With waning vaccine-induced immunity and the continued emergence of immune-evasive SARS-CoV-2 variants, booster vaccination has become essential for sustaining population-level protection. However, scalable and reliable serological tools for monitoring post-booster humoral immunity across different vaccine platforms remain insufficiently evaluated. We conducted a cross-sectional study and a booster cohort study to systematically compare the performance and concordance of surrogate virus neutralization test (sVNT), pseudovirus neutralization test (pVNT), and binding IgG antibody assays. In the cross-sectional analysis, serum samples from 259 individuals collected 1-2 months after a third dose of inactivated vaccine were used to compare sVNT and pVNT. In the booster cohort, paired sera from 288 participants receiving a fourth dose with different vaccine platforms were analyzed to evaluate the relationship between sVNT and IgG responses. Correlation and agreement were assessed using Spearman correlation and Bland-Altman analyses. In the cross-sectional study, sVNT showed strong concordance with pVNT, demonstrated by a very high correlation (r = 0.97) and good agreement in Bland-Altman analysis. In the booster cohort study, IgG antibody levels correlated strongly with sVNT overall (r = 0.91). The correlation strength remained highly consistent across different vaccine platforms, with no statistically significant differences observed.

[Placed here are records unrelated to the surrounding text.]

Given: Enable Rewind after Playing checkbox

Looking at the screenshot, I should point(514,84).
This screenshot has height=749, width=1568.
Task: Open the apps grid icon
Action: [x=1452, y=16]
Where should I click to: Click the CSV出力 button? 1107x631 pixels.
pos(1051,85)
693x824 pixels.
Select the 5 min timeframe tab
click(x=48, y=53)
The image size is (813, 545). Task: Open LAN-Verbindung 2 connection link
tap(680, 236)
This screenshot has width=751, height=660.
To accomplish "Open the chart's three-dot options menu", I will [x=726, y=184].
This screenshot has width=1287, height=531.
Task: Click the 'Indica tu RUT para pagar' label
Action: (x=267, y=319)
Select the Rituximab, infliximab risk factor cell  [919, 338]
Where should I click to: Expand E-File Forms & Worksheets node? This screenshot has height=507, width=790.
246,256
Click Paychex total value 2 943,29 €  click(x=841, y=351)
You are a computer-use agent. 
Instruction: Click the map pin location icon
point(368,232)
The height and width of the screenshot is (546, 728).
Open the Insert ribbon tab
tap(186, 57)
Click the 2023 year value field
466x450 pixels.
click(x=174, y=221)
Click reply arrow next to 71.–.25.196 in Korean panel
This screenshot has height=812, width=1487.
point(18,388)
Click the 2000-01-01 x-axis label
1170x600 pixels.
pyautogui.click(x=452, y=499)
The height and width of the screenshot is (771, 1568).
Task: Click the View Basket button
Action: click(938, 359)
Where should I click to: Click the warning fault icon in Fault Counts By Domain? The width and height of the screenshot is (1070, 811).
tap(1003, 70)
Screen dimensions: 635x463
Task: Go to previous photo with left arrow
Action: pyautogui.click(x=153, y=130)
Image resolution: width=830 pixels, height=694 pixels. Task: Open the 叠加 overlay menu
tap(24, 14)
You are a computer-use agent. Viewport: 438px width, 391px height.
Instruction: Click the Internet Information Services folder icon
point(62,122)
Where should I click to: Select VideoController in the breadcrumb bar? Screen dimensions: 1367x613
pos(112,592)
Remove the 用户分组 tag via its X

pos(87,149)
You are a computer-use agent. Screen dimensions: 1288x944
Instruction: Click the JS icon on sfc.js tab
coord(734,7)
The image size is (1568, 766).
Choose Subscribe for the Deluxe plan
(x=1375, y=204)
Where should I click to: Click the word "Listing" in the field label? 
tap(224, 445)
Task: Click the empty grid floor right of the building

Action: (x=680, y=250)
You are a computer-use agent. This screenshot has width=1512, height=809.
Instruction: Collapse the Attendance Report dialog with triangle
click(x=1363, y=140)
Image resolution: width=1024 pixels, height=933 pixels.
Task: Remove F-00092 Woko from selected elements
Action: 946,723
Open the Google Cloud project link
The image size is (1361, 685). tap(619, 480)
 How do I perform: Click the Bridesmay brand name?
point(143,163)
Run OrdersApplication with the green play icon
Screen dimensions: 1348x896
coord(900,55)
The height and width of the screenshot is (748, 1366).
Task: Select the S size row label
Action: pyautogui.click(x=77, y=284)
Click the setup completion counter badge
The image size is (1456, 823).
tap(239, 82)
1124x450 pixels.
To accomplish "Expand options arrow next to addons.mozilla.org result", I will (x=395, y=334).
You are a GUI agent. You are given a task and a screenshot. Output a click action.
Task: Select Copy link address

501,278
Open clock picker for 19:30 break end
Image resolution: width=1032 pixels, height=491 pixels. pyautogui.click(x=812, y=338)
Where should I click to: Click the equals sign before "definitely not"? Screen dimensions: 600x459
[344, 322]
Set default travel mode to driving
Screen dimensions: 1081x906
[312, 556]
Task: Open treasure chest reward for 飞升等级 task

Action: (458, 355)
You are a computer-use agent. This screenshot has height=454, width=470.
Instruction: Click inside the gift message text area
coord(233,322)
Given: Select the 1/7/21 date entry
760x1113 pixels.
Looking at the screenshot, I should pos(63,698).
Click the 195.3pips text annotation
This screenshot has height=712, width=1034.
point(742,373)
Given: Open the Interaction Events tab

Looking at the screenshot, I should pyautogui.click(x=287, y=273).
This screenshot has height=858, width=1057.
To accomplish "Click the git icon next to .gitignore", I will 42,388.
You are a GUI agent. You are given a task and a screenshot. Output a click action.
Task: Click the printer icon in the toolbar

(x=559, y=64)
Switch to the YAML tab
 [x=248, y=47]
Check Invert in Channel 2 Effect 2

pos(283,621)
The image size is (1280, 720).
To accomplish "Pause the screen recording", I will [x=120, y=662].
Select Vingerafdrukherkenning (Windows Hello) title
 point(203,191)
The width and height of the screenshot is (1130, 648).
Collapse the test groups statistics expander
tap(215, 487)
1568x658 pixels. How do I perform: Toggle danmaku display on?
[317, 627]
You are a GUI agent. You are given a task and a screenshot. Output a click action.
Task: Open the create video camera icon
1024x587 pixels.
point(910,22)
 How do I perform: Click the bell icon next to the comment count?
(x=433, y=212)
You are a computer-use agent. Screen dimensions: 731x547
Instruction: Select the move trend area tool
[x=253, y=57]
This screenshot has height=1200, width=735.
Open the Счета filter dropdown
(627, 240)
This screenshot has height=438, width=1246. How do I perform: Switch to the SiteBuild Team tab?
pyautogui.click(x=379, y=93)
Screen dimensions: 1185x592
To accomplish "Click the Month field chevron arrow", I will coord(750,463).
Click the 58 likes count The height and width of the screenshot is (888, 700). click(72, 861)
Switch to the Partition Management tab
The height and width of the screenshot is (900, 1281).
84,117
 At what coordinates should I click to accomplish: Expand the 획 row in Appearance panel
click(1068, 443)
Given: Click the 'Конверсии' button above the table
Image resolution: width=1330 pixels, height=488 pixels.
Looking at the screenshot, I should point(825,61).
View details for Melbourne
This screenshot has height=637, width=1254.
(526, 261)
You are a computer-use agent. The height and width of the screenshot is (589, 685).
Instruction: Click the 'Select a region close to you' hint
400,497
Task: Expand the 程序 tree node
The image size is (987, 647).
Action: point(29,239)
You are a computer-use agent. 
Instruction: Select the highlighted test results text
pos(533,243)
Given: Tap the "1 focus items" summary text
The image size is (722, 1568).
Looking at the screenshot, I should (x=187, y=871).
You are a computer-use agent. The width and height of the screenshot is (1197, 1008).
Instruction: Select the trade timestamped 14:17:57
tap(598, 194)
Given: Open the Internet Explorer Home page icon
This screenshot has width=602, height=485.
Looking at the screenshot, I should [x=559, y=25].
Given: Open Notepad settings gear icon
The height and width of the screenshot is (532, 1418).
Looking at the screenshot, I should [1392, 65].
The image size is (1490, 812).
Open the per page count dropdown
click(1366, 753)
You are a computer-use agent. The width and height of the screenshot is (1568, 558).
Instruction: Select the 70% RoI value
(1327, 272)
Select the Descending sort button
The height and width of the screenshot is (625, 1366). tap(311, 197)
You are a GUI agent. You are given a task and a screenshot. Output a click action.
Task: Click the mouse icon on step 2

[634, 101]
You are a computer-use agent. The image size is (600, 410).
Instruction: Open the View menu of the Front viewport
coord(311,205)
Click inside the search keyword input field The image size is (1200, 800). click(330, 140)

Collectively, these findings demonstrate that sVNT closely reflects functional neutralizing activity, supporting its utility for large-scale immune monitoring. sVNT offers an optimal balance of analytical performance and scalability for high-throughput monitoring without requiring cell-based assays. Consequently, we propose a tiered immune monitoring strategy: utilizing sVNT for broad population-level surveillance and reserving pVNT for targeted, precise functional assessment.